Sıkça Sorulan Sorular
Adli Arama Ne Demek?
Adli arama, bir suç işlendiği şüphesine dayalı olarak delil toplamak veya suça ilişkin iz, emare ve suç unsurlarını tespit etmek amacıyla gerçekleştirilen arama işlemidir. Bu tür aramalar, Ceza Muhakemesi Kanunu’nda düzenlenmiş olup, ancak hâkim kararı veya gecikmesinde sakınca bulunan hâllerde Cumhuriyet savcısının yazılı emriyle yapılabilir.

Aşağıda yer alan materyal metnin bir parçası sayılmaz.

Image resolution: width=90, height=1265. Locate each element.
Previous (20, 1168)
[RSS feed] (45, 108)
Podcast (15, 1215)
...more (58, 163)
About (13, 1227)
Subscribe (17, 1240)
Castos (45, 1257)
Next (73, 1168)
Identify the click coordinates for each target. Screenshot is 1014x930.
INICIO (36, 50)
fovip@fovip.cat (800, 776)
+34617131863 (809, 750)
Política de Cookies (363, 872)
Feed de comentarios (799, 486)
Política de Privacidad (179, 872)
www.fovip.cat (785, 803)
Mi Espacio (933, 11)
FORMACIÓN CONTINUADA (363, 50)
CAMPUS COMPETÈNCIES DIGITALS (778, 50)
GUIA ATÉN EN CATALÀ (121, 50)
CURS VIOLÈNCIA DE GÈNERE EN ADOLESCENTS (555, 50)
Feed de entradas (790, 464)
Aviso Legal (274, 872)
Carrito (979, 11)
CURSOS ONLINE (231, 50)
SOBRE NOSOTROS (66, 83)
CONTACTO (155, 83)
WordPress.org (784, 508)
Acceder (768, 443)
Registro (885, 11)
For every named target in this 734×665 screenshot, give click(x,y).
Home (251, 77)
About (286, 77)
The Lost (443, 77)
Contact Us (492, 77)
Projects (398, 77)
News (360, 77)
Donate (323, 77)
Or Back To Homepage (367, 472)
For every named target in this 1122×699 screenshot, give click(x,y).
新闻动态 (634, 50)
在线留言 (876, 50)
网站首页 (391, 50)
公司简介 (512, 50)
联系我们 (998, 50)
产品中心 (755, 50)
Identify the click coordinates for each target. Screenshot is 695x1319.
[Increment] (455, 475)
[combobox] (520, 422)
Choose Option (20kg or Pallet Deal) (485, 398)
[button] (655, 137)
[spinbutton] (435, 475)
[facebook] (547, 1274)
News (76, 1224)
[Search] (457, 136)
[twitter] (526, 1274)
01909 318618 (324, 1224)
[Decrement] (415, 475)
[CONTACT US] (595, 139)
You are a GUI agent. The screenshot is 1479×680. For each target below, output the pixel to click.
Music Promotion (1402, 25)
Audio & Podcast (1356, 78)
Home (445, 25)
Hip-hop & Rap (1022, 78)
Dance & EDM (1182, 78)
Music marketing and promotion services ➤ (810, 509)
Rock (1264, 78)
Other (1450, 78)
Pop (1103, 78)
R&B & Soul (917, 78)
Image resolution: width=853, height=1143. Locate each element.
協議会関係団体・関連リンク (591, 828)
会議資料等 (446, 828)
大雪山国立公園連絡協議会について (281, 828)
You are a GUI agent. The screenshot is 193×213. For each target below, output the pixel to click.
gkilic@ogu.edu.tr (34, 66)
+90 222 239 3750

Adli Arama Kararı Kimden Alınır?
Adli arama kararı, kural olarak sulh ceza hâkiminden alınır. Ancak, gecikmesinde sakınca bulunan hâllerde Cumhuriyet savcısı, savcıya ulaşılamadığı durumlarda ise kolluk amirinin yazılı emriyle arama yapılabilir. Ancak bu durumlarda yapılan arama, 24 saat içinde hâkim onayına sunulmalıdır.
Kaç Çeşit Arama Vardır?
Aramalar, adli arama ve önleme araması olmak üzere iki ana gruba ayrılır:
- Adli Arama: Suç işlendiği şüphesiyle, suç delillerini elde etmek amacıyla yapılan aramalardır.
- Önleme Araması: Suç işlenmesini önlemek, kamu düzenini korumak ve tehlikeleri bertaraf etmek amacıyla yapılan aramalardır. Önleme araması, genellikle 2559 sayılı Polis Vazife ve Salahiyet Kanunu kapsamında yapılır.